Common Commands#
mcli run -f <your_yaml>
Submits a run with the provided YAML configuration.
mcli run --clone <existing_run_name>
Submits a new run using the existing run’s configuration
mcli get runs
Lists all of your submitted runs (see mcli get runs --help
to view the many filters available)
mcli describe run <run_name>
Get detailed information about a run, including the config that was used to launch it.
mcli logs <run_name>
Retrieves the console log of the latest resumption of the indicated run.
mcli logs <run_name> --prev
Retrieves the console log for the previous (next to last) resumption of the indicated run.
mcli logs <run_name> --resumption <N>
Retrieves the console log for a given resumption of the indicated run.
mcli stop run <run_name>
Stops the provided run. The run will be stopped but not deleted from the cluster.
mcli run -r <stopped_run>
Restarts a stopped run. See Composer’s Auto Resumption guide!

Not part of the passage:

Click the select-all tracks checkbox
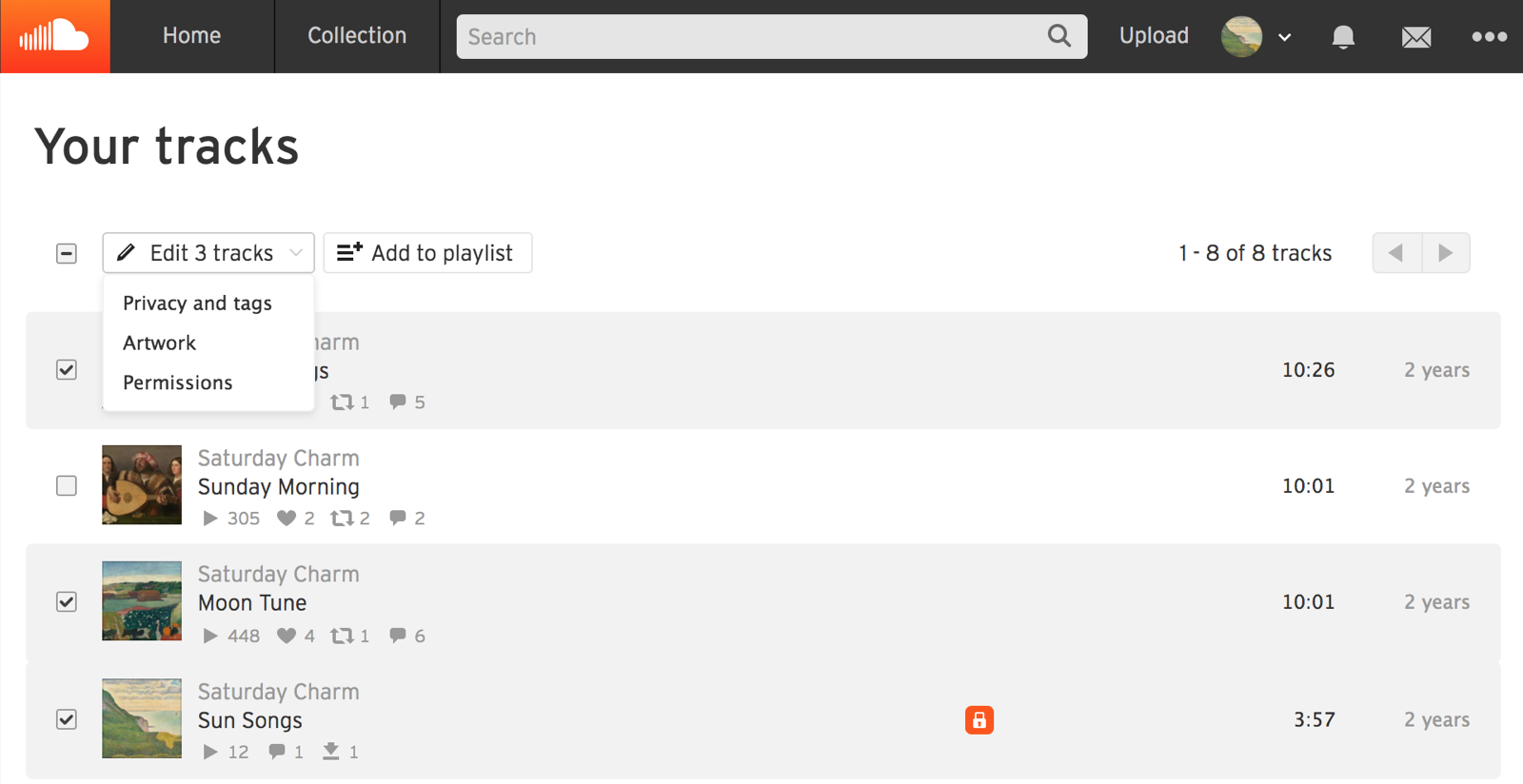Viewport: 1523px width, 784px height. point(66,253)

mcli delete run <run_name>
Deletes the run (and its associated logs) from the cluster.
mcli update run <run_name> --max-duration <hours>
Updates the max time (in hours) than a run can run for.
Full documentation for the mcli update run command
usage: mcli update run [-h] [--priority PRIORITY] [--no-preemptible | --preemptible]
[--max-retries MAX_RETRIES] [--max-duration MAX_DURATION] run_name
Run sharing#
If run sharing is enabled, users within the same organization have read access to other users’ runs. Ask your administrator if you would like this feature enabled!
This enables easier collaboration, so a user can fetch other users’ runs with:
mcli get runs --user <another_users_email>
Users can also tail the logs and describe another user’s runs with:
mcli logs <run_name>
Watchdog#
When training large-scale runs, there may be hardware failures (i.e. node failures). We’ve developed
a system called watchdog
that will automatically resume your run if our system detects any failures.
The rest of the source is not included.